HOW TO COMPLETE THIS TASK:
The answer must be one number: how many lines below contain the word "dropdown".

DATA:
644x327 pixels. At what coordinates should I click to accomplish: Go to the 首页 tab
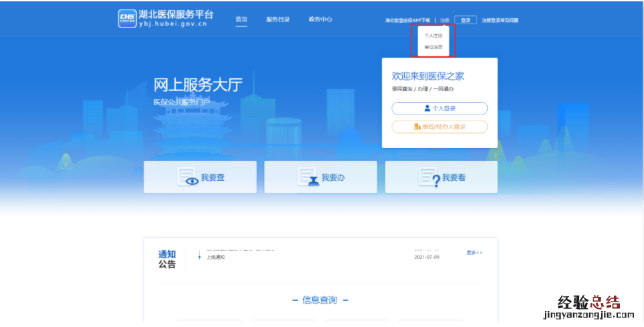(x=241, y=19)
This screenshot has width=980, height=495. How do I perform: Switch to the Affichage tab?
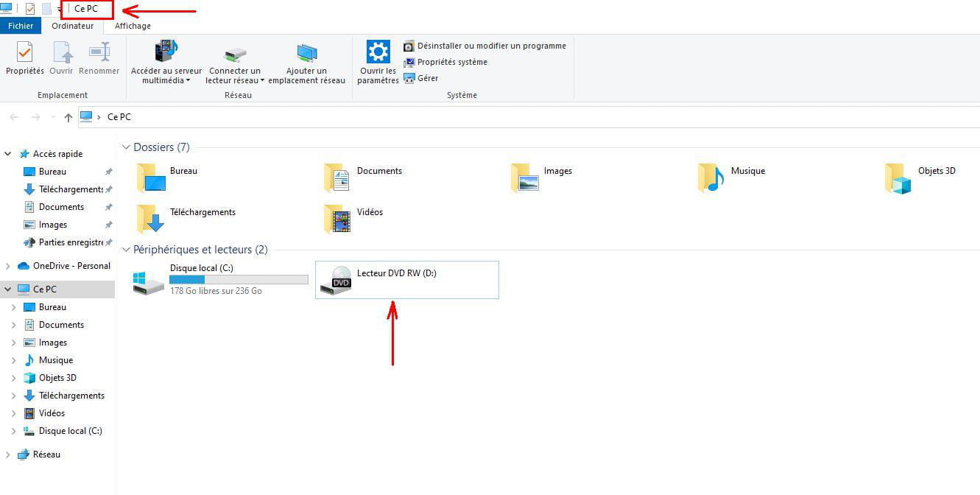pyautogui.click(x=133, y=26)
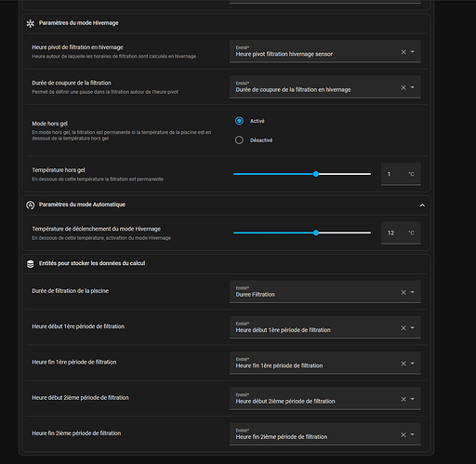This screenshot has width=476, height=464.
Task: Click the database icon beside Entités pour stocker
Action: (30, 264)
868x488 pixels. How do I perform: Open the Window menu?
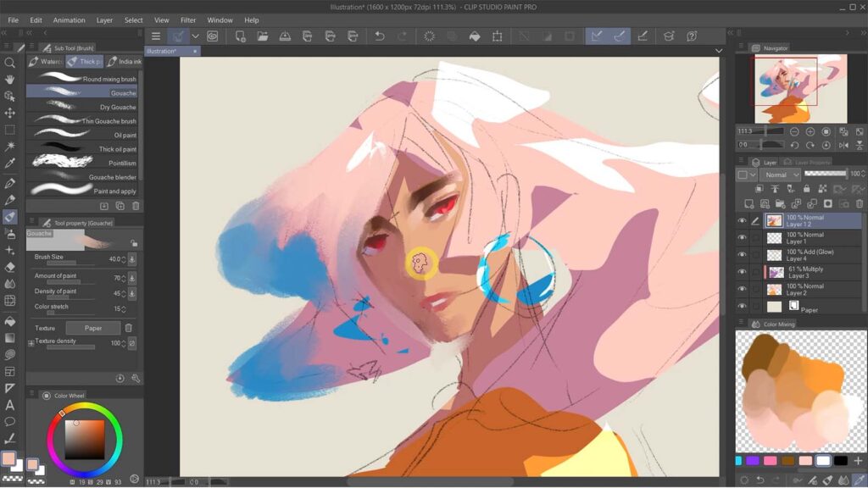coord(220,19)
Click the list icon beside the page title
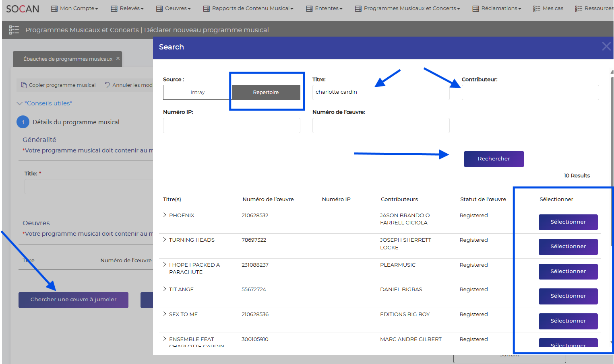The height and width of the screenshot is (364, 614). coord(14,30)
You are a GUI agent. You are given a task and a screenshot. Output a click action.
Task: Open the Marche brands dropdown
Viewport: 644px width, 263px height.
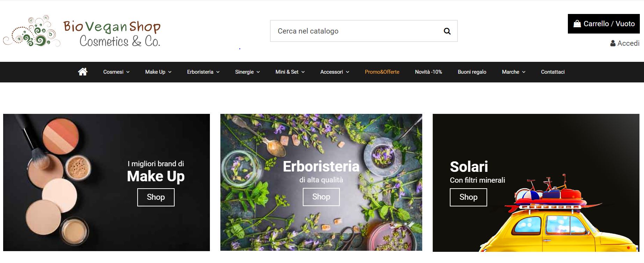coord(513,72)
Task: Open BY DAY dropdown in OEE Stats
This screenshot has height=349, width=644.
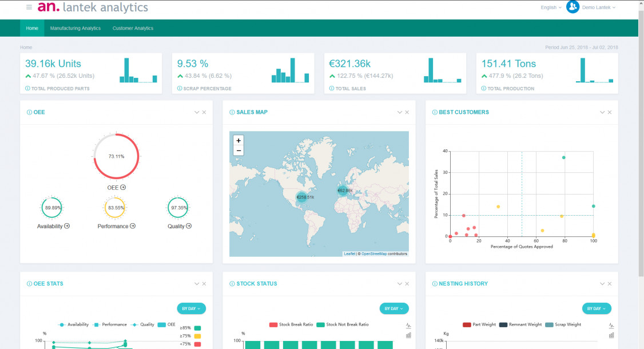Action: 191,308
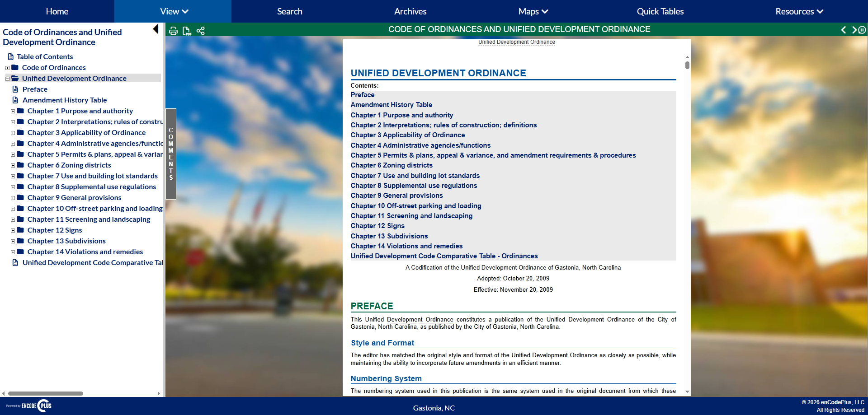Open the vertical Comments side tab
The height and width of the screenshot is (415, 868).
[171, 154]
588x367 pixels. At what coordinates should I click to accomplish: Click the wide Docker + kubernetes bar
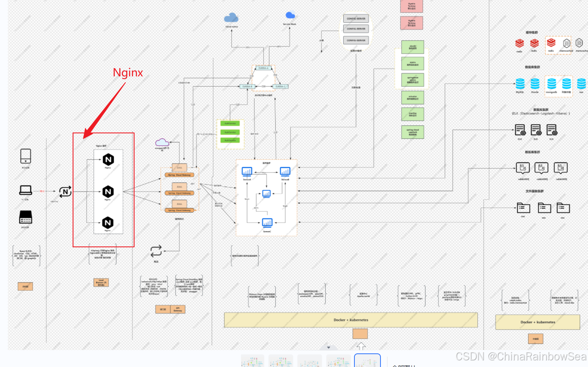(351, 320)

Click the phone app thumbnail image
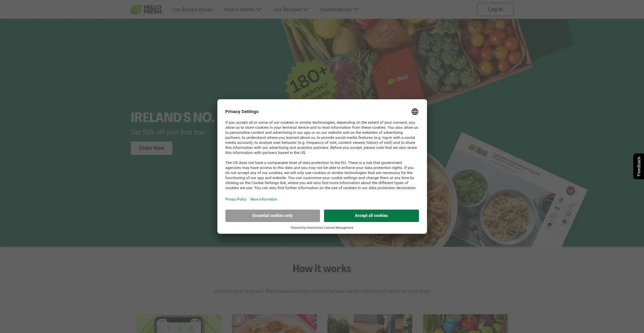click(x=179, y=324)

ANSWER TO THIS TASK:
2